Assigned task
Below is a block of records; please copy all of them exactly.

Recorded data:
____
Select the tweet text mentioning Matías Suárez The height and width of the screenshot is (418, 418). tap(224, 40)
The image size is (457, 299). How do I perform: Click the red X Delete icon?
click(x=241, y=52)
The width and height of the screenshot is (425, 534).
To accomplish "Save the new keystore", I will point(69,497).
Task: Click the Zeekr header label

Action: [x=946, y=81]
____
Response to the exercise
Select the tweet text mentioning Matías Suárez The height and width of the screenshot is (418, 418). tap(224, 40)
The image size is (457, 299). How do I perform: Click the red X Delete icon?
click(x=241, y=52)
The width and height of the screenshot is (425, 534).
To accomplish "Save the new keystore", I will point(69,497).
Task: Click the Zeekr header label

Action: [x=946, y=81]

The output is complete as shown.